Art By USC's Hegazy, Hextrum Featured By NCAA
Jan. 5, 2009
USC swimmer Dina Hegazy and Trojan rower Robin Hextrum are among 20 NCAA student-athlete artists who are being featured in Champion Magazine and will be included in a special show at the NCAA Convention in Washington, D.C., Jan. 13-17, that spotlights student-athletes' talents on canvasses and in kilns instead of on fields and courts.
The first-of-its-kind art show at the Gaylord National is called 'Statements' and features the work of the following student-athletes:
* Robin Hextrum, Southern California (rowing, painting)
* Julia Hopson, Fredonia State (track, illustration and photography)
* Anya Rosen, Carnegie Mellon (soccer, painting)
* Karyn Jordahl, Edgewood (volleyball, photography)
* Adrienne Spivak, Occidental (soccer, painting)
* Tim Rusterholz, Virginia Commonwealth (track, sculpture)
* Nubia Garcia, Montana State (basketball, photography)
* Dexter Larimore, Ohio State (football, sculpture)
* Sarah Lee, Chapman (water polo, photography)
* Derek Cheng, Johns Hopkins (track, sculpture and illustration)
* Allison LaChance, RIT (rowing, painting and illustration)
* Kristina Baskett, Utah (gymnastics, photography)
* Kurt Gardiner, Greensboro (soccer, painting)
* Julie Rader, Oklahoma State (track, fashion design and jewelry)
* Jessie Gallagher, Lycoming (swimming, photography)
* Nick Schneiders, South Carolina Upstate (basketball, graphic design)
* Whitney Taylor, Bowling Green (basketball, photography and illustration)
* Allison Papko, Bethel (Minnesota) (ice hockey, illustration and graphic design)
* Brittany King, Wheaton (Massachusetts) (lacrosse, painting)
* Dina Hegazy, Southern California (swimming, photography)
The first 13 student-athletes will be featured in the January print issue of the NCAA's Champion magazine (the others will be represented in the online version of the publication), including personal statements about their work, how it relates to their athletics accomplishments, and self-portraits that are in many cases as creative as the work itself. Some of the student-athlete work is sports-related, but most reflects other aspects of life.

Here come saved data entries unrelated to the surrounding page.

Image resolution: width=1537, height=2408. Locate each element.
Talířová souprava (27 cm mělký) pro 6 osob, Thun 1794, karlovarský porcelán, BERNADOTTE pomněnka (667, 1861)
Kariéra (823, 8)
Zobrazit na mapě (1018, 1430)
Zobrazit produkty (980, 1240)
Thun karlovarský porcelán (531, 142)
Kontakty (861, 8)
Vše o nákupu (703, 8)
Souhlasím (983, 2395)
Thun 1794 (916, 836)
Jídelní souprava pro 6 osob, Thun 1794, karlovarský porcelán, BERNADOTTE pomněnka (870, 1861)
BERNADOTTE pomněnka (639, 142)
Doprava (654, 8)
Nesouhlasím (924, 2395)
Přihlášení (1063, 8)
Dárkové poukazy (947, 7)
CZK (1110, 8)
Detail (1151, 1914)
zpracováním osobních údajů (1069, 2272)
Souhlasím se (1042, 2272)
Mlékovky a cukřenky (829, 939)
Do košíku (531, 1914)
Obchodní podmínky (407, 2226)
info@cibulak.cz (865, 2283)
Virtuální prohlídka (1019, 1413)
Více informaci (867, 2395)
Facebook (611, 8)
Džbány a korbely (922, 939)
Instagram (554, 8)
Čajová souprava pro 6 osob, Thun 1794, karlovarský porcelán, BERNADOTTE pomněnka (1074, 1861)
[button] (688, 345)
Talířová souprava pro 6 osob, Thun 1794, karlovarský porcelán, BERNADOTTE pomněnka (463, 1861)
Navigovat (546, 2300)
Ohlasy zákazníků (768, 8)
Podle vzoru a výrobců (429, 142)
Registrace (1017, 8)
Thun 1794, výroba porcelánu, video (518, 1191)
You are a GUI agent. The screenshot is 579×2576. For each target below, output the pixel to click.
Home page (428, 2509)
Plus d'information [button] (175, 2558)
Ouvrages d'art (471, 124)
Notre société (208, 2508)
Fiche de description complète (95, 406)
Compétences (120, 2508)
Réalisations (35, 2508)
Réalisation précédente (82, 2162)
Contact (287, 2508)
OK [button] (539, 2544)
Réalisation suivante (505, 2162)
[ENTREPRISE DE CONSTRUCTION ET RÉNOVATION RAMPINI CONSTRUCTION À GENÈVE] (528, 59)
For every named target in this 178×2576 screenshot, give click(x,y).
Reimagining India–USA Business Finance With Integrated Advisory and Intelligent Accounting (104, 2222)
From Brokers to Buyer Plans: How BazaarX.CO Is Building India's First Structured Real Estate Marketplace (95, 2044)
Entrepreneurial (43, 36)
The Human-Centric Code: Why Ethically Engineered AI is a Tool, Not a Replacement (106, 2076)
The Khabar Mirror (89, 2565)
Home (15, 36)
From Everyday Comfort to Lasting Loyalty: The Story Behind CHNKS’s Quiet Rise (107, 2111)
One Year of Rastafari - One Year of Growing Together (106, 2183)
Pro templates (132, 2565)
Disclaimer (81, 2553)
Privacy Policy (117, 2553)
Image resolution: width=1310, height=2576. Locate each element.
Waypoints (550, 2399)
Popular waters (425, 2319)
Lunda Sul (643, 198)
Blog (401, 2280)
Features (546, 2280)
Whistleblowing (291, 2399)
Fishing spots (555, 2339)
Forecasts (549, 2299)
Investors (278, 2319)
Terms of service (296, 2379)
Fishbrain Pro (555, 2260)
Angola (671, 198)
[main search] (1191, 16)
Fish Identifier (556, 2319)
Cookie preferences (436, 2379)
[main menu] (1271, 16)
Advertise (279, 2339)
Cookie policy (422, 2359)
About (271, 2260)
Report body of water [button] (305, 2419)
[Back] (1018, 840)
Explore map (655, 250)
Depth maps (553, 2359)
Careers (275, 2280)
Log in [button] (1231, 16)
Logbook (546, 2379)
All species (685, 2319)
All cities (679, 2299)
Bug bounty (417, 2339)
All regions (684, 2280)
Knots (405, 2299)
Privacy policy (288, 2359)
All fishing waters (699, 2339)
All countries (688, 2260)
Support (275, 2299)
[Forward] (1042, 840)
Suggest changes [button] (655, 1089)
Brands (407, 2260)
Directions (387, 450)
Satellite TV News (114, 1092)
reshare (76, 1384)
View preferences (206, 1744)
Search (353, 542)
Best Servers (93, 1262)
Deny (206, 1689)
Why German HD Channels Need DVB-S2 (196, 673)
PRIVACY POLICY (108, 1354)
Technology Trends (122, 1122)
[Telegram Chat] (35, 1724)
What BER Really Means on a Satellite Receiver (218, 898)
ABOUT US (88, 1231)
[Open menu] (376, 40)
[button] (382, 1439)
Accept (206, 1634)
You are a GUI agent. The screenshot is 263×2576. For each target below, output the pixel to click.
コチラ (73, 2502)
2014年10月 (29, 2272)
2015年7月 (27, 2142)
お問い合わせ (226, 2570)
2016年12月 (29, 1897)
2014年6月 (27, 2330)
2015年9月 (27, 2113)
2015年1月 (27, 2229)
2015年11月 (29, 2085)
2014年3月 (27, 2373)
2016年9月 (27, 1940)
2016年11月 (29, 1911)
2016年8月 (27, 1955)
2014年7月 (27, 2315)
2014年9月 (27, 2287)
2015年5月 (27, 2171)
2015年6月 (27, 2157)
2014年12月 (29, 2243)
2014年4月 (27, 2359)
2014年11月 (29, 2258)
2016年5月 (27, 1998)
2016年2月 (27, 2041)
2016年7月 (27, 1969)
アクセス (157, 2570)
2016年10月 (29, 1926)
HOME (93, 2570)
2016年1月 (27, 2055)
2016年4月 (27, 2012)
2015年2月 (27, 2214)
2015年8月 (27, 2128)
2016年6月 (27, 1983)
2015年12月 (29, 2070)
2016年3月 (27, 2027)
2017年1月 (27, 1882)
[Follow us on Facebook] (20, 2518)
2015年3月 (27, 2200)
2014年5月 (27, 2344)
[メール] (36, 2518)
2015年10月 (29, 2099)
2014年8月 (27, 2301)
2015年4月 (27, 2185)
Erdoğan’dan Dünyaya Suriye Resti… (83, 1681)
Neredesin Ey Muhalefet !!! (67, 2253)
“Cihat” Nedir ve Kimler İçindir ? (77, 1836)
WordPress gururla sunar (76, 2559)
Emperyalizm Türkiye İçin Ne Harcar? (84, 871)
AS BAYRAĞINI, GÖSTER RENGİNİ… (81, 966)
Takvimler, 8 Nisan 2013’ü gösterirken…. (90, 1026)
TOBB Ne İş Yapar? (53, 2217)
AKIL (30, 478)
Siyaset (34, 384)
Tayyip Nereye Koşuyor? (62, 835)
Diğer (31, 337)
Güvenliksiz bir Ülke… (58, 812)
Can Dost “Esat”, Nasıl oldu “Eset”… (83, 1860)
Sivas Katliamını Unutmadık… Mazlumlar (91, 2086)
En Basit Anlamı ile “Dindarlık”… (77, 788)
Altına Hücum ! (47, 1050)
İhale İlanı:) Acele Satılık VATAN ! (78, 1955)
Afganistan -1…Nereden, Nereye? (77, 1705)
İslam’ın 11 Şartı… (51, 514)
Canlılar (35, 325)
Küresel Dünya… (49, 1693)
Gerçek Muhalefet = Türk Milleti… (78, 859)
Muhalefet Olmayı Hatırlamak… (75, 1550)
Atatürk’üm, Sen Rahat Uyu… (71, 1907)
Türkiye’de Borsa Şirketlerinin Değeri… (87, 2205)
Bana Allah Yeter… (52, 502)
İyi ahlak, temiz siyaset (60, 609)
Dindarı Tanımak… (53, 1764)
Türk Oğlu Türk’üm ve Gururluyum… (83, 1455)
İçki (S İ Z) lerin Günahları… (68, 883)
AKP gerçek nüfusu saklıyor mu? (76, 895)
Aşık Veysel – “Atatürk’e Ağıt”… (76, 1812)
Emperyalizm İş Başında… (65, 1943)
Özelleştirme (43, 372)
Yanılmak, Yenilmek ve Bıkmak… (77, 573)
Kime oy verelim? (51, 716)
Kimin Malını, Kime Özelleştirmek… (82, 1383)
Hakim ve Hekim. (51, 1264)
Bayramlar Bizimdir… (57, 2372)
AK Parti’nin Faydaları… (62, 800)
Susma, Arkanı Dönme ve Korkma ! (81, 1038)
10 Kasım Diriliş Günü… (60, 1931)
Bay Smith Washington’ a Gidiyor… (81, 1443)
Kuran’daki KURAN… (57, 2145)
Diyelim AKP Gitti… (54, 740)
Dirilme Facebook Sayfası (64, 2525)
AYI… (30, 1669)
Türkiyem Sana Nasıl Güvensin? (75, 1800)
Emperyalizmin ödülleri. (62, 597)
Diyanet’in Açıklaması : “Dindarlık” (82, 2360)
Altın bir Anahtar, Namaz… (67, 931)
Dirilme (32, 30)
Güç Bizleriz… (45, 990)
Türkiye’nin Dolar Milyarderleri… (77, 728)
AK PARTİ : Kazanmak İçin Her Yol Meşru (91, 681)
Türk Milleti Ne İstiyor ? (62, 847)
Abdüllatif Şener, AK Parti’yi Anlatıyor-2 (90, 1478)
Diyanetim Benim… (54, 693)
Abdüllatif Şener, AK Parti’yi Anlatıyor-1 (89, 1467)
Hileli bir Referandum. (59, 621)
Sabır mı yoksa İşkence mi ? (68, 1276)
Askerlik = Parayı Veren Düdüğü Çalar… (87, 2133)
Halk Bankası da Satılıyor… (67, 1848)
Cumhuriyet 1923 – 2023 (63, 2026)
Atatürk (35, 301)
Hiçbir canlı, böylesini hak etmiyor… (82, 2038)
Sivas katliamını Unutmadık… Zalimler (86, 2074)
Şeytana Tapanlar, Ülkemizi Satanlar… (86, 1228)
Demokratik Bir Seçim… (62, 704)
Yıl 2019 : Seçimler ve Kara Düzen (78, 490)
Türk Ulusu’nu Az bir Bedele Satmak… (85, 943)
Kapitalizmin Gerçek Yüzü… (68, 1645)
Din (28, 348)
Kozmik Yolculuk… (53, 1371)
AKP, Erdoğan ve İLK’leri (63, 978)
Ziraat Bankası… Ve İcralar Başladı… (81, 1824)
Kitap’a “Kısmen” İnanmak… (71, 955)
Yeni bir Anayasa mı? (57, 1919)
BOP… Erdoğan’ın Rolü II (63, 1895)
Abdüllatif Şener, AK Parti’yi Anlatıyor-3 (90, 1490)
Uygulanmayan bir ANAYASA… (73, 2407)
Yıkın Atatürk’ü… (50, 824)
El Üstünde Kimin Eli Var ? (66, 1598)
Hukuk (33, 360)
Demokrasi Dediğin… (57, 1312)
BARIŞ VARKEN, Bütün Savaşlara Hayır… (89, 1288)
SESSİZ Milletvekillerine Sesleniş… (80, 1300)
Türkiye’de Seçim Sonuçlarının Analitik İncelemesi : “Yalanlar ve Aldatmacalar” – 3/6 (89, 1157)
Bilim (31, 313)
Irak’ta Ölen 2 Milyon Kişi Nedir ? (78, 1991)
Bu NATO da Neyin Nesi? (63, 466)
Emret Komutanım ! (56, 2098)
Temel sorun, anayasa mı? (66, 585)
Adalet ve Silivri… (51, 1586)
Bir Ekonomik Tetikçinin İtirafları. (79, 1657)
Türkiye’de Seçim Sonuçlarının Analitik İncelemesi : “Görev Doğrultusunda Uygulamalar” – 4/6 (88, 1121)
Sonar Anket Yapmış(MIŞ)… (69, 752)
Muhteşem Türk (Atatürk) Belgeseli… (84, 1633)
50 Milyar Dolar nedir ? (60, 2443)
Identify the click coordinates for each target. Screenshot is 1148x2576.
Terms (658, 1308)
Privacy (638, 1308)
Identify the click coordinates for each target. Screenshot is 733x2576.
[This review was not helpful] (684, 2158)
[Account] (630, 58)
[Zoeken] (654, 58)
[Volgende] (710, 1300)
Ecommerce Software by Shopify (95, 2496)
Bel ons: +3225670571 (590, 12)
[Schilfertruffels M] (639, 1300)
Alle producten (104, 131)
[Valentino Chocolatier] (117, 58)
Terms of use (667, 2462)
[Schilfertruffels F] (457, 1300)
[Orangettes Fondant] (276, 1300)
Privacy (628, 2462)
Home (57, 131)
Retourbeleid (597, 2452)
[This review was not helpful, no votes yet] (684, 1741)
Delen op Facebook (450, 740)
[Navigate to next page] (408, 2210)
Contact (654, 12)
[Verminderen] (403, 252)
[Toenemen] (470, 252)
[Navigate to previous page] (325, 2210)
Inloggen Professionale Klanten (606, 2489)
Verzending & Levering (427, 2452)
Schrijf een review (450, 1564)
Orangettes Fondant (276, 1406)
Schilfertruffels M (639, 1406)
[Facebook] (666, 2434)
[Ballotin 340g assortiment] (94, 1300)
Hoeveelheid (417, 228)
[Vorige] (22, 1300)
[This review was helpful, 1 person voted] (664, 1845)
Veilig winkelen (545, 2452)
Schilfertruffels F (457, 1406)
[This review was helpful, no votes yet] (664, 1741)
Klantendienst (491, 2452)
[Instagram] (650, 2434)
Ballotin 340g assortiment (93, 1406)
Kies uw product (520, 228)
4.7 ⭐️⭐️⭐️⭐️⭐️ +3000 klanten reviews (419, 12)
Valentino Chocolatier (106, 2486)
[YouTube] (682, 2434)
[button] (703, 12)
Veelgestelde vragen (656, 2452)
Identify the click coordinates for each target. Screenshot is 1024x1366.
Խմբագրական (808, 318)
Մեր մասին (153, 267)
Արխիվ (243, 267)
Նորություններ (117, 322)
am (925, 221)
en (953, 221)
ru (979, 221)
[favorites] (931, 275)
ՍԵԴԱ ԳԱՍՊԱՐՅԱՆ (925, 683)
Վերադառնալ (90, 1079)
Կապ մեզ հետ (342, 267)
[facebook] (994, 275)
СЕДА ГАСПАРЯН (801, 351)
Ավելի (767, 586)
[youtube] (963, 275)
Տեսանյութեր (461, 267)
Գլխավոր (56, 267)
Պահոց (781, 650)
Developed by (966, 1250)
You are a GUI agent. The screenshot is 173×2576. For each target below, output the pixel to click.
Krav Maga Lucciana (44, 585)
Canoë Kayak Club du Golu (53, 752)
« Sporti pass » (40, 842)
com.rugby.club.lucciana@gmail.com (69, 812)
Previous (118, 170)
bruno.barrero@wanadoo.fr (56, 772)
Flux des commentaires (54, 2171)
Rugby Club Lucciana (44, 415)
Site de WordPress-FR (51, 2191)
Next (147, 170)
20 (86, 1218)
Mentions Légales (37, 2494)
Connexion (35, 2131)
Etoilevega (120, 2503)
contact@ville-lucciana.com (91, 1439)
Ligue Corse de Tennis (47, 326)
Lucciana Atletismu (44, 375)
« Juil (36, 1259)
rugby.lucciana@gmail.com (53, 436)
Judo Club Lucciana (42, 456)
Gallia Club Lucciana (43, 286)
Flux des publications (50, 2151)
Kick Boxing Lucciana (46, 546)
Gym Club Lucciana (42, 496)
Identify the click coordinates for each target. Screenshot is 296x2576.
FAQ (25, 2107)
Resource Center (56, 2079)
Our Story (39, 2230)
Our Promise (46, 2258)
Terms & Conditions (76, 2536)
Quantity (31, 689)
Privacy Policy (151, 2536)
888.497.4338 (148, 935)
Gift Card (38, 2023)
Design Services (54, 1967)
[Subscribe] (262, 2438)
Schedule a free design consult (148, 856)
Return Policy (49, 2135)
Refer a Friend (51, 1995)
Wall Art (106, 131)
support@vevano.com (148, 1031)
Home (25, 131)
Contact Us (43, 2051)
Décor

'We're all familiar with the tagline on the NCAA's promotional ads that say `There are more than 400,000 student-athletes and most of them will go pro in something other than sports' - well, this is a visual manifestation of that,' said the NCAA's Damon Schoening, who as director of brand strategies and events is co-directing the show. 'This is a chance to display the talents of a cross-section of student-athletes diverse in sport, division and background. They truly represent what the NCAA is all about.'
Arnel Reynon from the design and print firm Sport Graphics in Indianapolis is assisting Schoening. 'The work represented in the show will appeal to a wide-ranging audience,' Reynon said. 'It is a very national collection that includes an entire spectrum of media - from oil and acrylic on canvas to digital photography and clay. While the NCAA membership at the Convention already knows that student-athletes have many skills beyond athletics completion, the show will be a visual reaffirmation of that notion.'
The concept of a show emerged after Champion magazine solicited the student-athlete population through listservs and conference and institutional sports information directors for accomplished student-athlete artists. Almost two dozen were selected from more than 100 worthy nominees.
Many of the student-athletes have displayed their works in other forums. Works by USC's Hextrum and Hegazy have appeared in an on-campus show called 'Artletics' that focuses entirely on student-athlete work.
'The student-athletes feel really good about this type of recognition,' said USC ceramics department head and Artletics director Karen Koblitz. 'They think, `Here I am being recognized for something besides athletics, which I've been recognized for my whole life.' It's an enlightening change of pace for them.'
Many of the student-athletes will attend the Statements show at the Convention and participate in an opening reception Wednesday, January 14, at 5 p.m. The show will be staged in the Café area located between the hotel's sleeping rooms and convention center.
Schoening said the show may be replicated in Indianapolis later this winter, though plans are preliminary at this point. The January issue of Champion will be distributed the week of Convention and be available online (www.NCAAChampionMagazine.org) by January 19.